All-D-peptides realize the purely thermodynamic anti-prionic mode of action for protein-misfolding diseases
Dieter Willbold
Director, Forschungszentrum Jülich
Neurodegenerative protein-misfolding diseases, like Alzheimer’s (AD) and Parkinson’s disease (PD), are driven by prion-like self-replicating and propagating protein assemblies of Aβ, α-synuclein, and many more. The conformation that these proteins have in their aggregated state is thermodynamically more stable than their physiological monomer conformation, which is often intrinsically disordered. Therefore, we have developed all-D-enantiomeric peptide ligands that bind the monomeric protein of interest with high affinity, thereby stabilizing the physiological intrinsically disordered monomer structure by the free binding energy. These ligands are eliminating already existing aggregates by disassembling them into monomers. This purely thermodynamic driven mode of action is truly “anti-prionic”, because it is eliminating already existing oligomers and fibrils, thus disrupting prion-like replication and propagation of toxic protein aggregates.
I will summarize the current progress in realizing the anti-prionic MoA for the target proteins α-synuclein and Aβ.
Briefly, the all-D-enantiomeric ligand for α-synuclein, SVD-1, was discovered by mirror image phage display against the synthetic full-length α-synuclein monomers. A slightly optimized version, SVD-1a, disassembled preformed α-synuclein fibrils (PFF) as shown by AFM and DLS. SPR and NMR demonstrated picomolar affinity of SVD-1a to α-synuclein monomers, while keeping α-synuclein monomers in their physiological IDP conformation. This is essential for their roles in cellular function and signaling.
The all-D-enantiomeric ligand for Aβ, RD2, demonstrated ex vivo target engagement and disassembled Aβ oligomers obtained from brain tissue of former AD patients. The observed kinetic of this oligomer disassembly reaction resembles that of chaperone, indicating that RD2 acts catalytically. A clinical phase Ib, double-bind, placebo-controlled study with mild cognitively impaired (MCI) due to AD and mild AD patients treated once daily orally with RD2 or placebo for 4 weeks with an additional 4 weeks follow up period has been finished.

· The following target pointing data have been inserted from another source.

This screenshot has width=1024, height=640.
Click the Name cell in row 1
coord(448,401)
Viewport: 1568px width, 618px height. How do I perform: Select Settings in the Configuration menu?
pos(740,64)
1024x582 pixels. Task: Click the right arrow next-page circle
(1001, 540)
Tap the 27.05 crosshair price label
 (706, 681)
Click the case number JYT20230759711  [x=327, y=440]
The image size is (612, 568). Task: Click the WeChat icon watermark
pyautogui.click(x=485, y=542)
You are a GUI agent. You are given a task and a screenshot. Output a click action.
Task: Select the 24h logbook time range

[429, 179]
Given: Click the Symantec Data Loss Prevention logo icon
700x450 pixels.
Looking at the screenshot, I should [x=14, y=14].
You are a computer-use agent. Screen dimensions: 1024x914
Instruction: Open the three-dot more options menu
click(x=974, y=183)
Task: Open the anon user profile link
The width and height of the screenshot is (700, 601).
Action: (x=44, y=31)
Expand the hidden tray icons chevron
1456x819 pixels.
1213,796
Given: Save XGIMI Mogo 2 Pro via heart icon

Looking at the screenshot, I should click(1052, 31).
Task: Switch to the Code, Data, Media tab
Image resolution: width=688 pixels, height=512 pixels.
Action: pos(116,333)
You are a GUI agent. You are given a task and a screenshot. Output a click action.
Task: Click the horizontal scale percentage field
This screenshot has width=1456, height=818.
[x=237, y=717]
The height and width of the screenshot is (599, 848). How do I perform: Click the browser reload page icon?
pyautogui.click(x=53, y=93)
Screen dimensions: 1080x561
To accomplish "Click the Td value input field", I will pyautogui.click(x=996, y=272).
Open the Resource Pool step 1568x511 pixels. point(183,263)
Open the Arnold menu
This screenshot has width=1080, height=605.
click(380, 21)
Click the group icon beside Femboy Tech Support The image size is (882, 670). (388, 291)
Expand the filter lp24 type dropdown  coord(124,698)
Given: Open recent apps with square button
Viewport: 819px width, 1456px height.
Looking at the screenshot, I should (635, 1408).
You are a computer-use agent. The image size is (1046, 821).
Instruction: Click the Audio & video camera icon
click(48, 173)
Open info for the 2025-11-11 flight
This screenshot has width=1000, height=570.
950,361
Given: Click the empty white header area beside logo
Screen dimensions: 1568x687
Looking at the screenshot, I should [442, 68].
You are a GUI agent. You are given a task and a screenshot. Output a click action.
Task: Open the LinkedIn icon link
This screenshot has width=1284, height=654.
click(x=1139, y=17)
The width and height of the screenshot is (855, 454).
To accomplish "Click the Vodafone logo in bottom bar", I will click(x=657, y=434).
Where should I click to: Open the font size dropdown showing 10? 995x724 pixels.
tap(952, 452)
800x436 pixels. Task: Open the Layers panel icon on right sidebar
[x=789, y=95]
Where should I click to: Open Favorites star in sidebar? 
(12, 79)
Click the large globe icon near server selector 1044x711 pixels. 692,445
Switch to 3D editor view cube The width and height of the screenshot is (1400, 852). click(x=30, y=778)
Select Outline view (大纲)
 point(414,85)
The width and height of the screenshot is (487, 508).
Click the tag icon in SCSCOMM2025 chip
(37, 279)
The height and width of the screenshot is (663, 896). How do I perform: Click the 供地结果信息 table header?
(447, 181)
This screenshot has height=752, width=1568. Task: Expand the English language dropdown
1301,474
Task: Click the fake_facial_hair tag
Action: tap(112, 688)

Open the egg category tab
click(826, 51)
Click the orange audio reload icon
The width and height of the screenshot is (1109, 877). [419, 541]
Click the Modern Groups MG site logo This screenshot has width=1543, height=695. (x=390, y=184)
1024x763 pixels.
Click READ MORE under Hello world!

I will present the results of this study, especially on good safety and tolerability, which are valuable information for the scheduled phase II study.
Conclusion: The promsing and unique anti-prionic mode of action for the treatment of AD, PD and other protein misfolding diseases is realized by all-D-peptides.
Dieter Willbold studied biochemistry in Tübingen (Germany), Bayreuth (Germany) and Boulder (Colorado, USA). He completed his PhD in 1994 at the University of Bayreuth. After some more years in Bayreuth and a couple of research visits, e.g. at the Sackler School of Medicine of the Tel-Aviv University, he was leading his junior research group at the Institute for Molecular Biotechnology in Jena, Germany. In 2001 Willbold became an associate Professor at the Heinrich Heine University in Düsseldorf. Since 2004, he is Full Professor at the Institute of Physical Biology in Düsseldorf and Director of the Institute of Complex Systems at the Forschungszentrum Jülich. His main interests are protein interactions with physiological and artificial ligands, high resolution structural biology, neurodegeneration, neuropathic pain and autophagy. Since quite some years, Willbold is very much engaged in drug development based on all-D-peptides for Alzheimer’s and other neurodegenerative diseases, and has co-founded the companies Priavoid and attyloid in 2017 and 2018, respectively.